Mystery and miracle abound. The heavens declare the glory of God as a child is born to save mankind, born in a lowly manger cave to swaddle each one of us, keep us safe from the cold and the dark.

I took advantage of the mini-lockdown that continued all week and wrote the first scenes of my new novel, The Music of the Mountain, working title. The lights and heat came back on with a screech but flood warnings encouraged us to stay put. The star of the heavens had entered our dark cave of a home to shine light on our souls, healing our blindness. A light shone in our darkness, for as St. John says, “That was the true Light that lighteth every man that cometh into the world” (John 1:9, KJ V). And with this little light of mine I tapped my keyboard, creating characters and sculpting scenes with my words.

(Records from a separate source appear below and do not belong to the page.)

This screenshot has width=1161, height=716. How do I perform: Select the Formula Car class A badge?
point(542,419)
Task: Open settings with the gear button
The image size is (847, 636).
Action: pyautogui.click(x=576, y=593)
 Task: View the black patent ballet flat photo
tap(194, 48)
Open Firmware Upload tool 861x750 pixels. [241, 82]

The words spilled from my heart through my fingers onto the page just as they are doing now. This, I believe, is a miracle in itself, that Our Lord continues to shine the light of Heaven upon Earth, through each one of us, if we desire it. Eternity enters time and we glimpse starlight. When we look up into the night sky, we see stars forming perfect patterns, mathematical ratios singing the music of the spheres, and we realize the glory of our loving God surrounds us. Nature may not be so loving, with winds and floods storming our land, but there is an order behind it all, and we know by the light of Christmas that it is a loving order. We are the renegade ones. We are the rebellious children who worship idols. We are the shepherds and we are the magi in the cave on that dark, light-filled night. Our fear becomes wonder. We fall to our knees in penitence and worship. And a little child born to us over two thousand years ago in real time, in real history, forgives us from his manger-throne.

We are made whole by this holiness. Earth sings to the glory of God, reaching for Heaven. It is this conjunction of Heaven and Earth that is heard on Angel Mountain in my new story. It is this touching, the finger of God touching each one of us, recreating us, again and again, that is the music we hear, the perfect harmony of the Creator and his creation.

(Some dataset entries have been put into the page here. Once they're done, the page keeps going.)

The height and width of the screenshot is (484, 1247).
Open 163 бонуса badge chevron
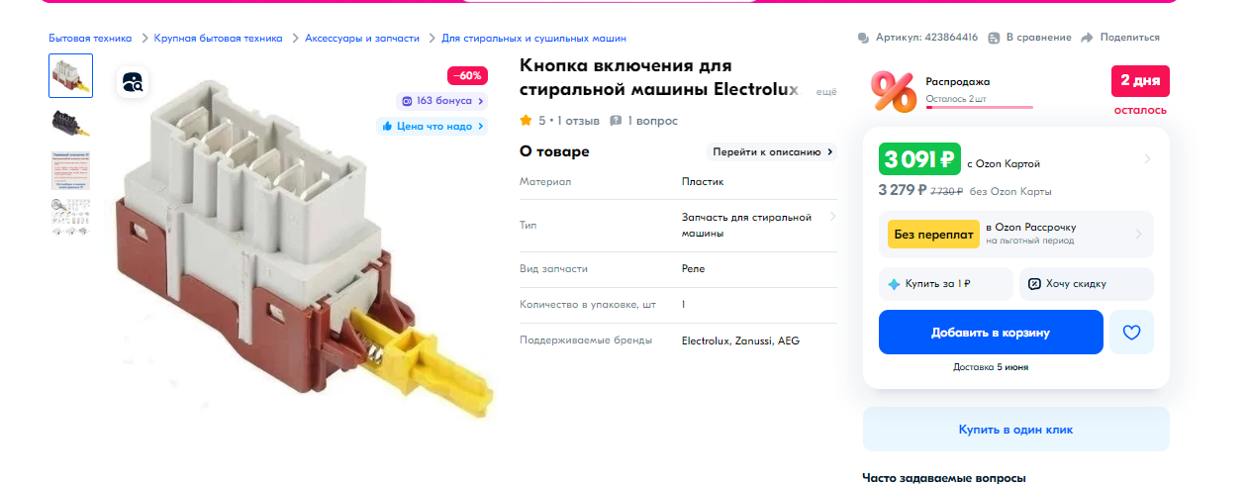(x=481, y=101)
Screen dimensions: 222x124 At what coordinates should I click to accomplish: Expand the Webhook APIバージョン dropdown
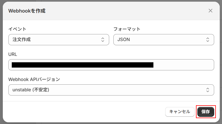[111, 90]
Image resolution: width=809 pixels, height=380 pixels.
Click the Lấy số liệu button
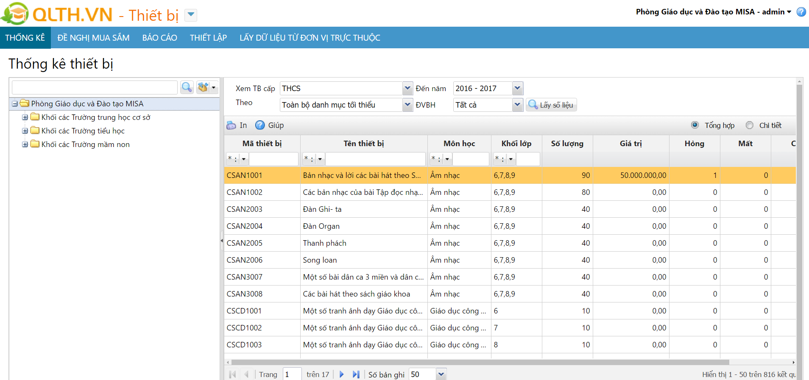551,105
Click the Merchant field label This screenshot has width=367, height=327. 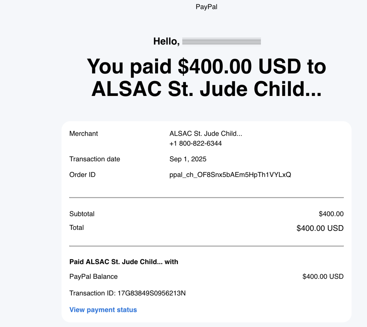pyautogui.click(x=83, y=134)
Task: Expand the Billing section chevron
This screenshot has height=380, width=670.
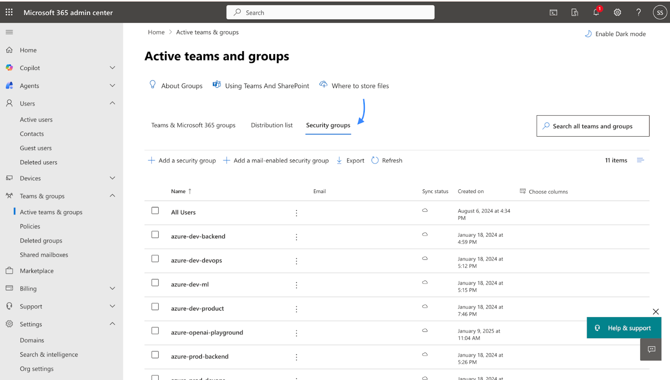Action: coord(112,289)
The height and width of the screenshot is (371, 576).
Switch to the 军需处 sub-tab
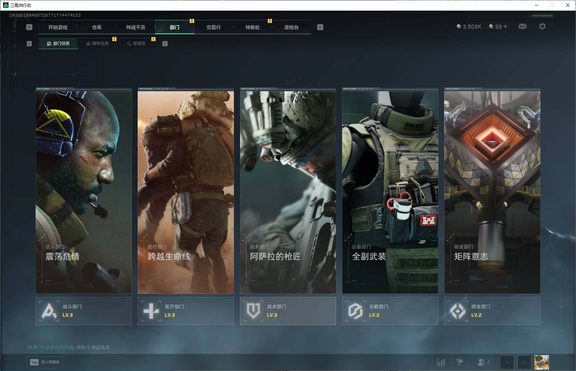[x=137, y=44]
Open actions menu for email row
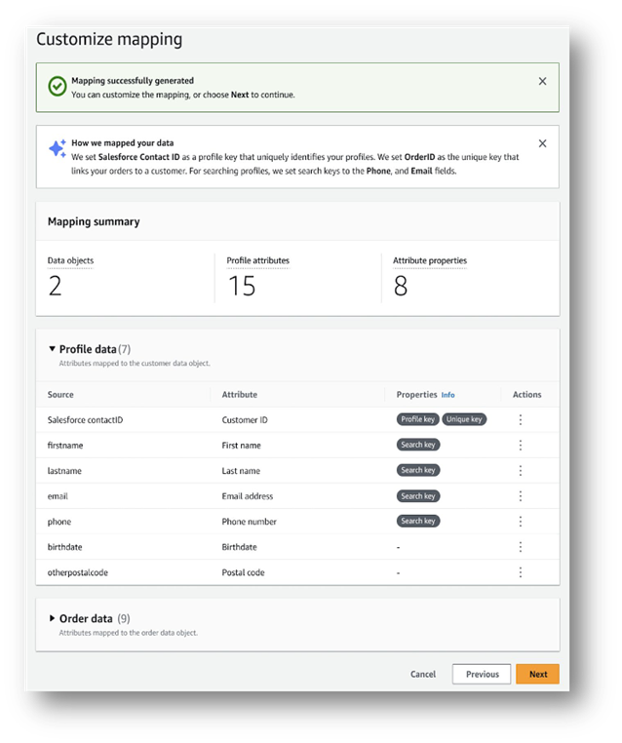622x743 pixels. [521, 496]
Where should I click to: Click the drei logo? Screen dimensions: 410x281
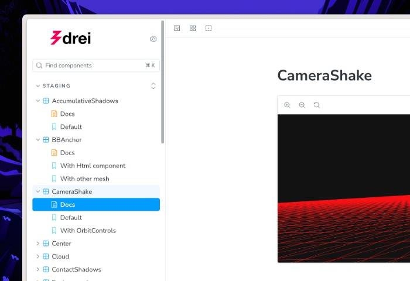pyautogui.click(x=71, y=38)
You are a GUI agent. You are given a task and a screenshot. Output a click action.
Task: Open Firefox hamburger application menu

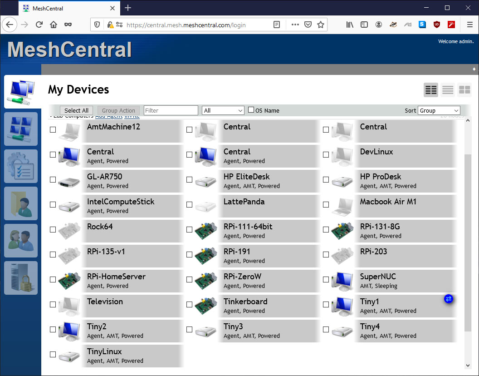[x=470, y=25]
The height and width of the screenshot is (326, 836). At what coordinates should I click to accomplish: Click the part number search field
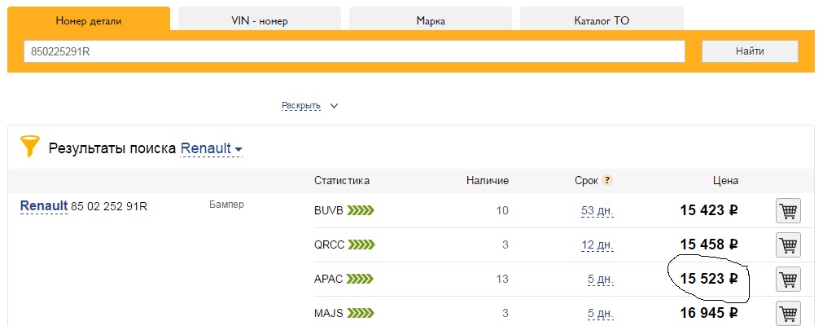pyautogui.click(x=353, y=51)
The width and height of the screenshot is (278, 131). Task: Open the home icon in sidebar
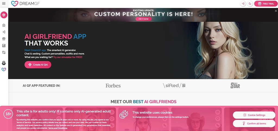coord(4,25)
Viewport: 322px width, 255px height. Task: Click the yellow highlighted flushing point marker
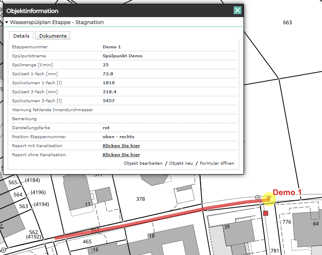269,199
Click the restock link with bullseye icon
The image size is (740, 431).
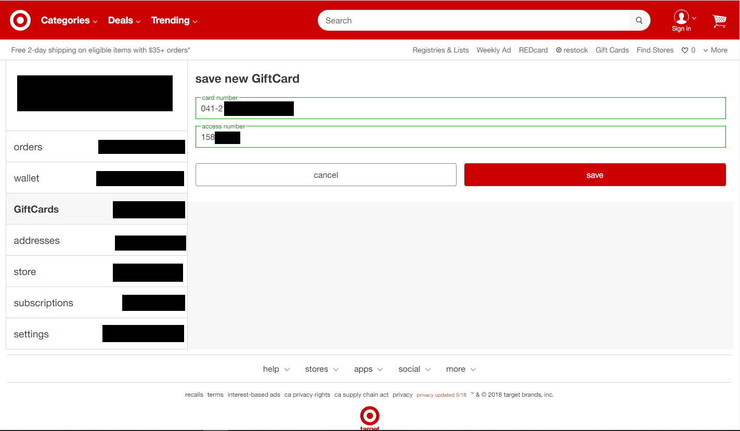(x=572, y=50)
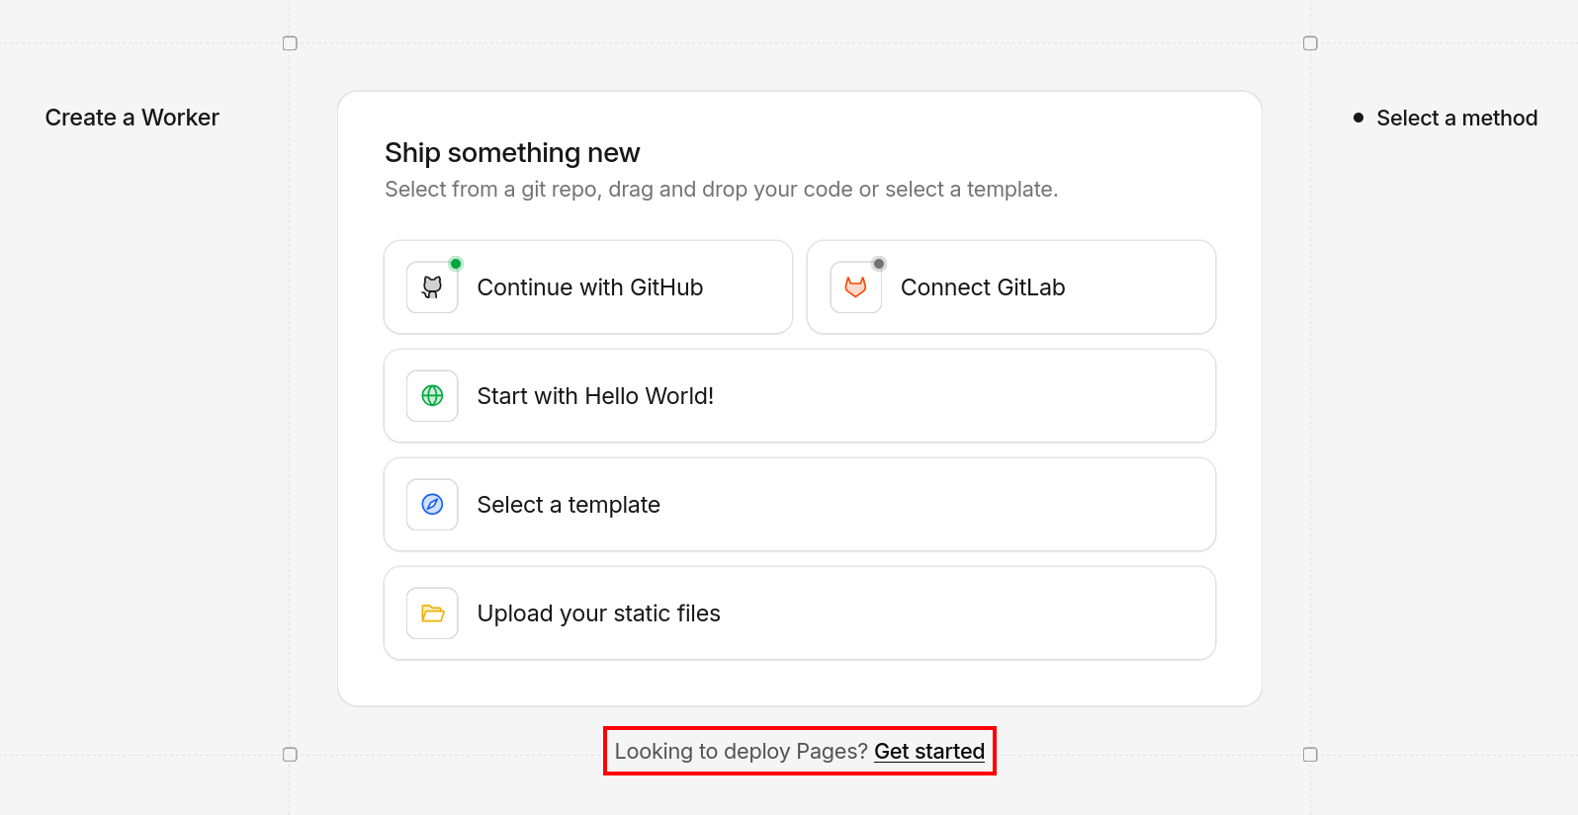Click the Create a Worker heading
The height and width of the screenshot is (815, 1578).
pos(132,118)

In this sense all of my stories are about Epiphany, this sudden sight, this sudden healing of our blindness. This child Jesus comes to us today, enters our hearts and lives there. Miracle and mystery abound, and we sing this song of love to one another, for there is nothing greater than the Heavens touching the Earth.

The Church celebrates Epiphanytide for six Sundays this year, the number varying with the date of Easter which is set by a cosmic calendar of the moon’s appearance (“the first Sunday after the full Moon that occurs after the spring Equinox” and relating to Passover.) Each Sunday the Scripture lessons will shine a light on the manifestations of Christ to the world. Today we are told by St. Paul in the Epistle to be “transformed by the renewing of your mind, that ye may prove what is that good, and acceptable and perfect, will of God” (Romans 12:1+, BCP 110).  And the Gospel story tells of the boy Jesus in the temple, “sitting in the midst of the doctors, both hearing them, and asking them questions” (Luke 2:41+, BCP 110). In this Epiphany, the boy Jesus reveals who He is, for he says to his worried parents,  “I must be about my Father’s business”. 

And so we awake to a new dawn, to who Jesus is and his saving grace as the Son of God. We allow our minds to be renewed so that our hearts will know what is good, acceptable, and perfect, what is, at the end of the day, the will of God for each one of us.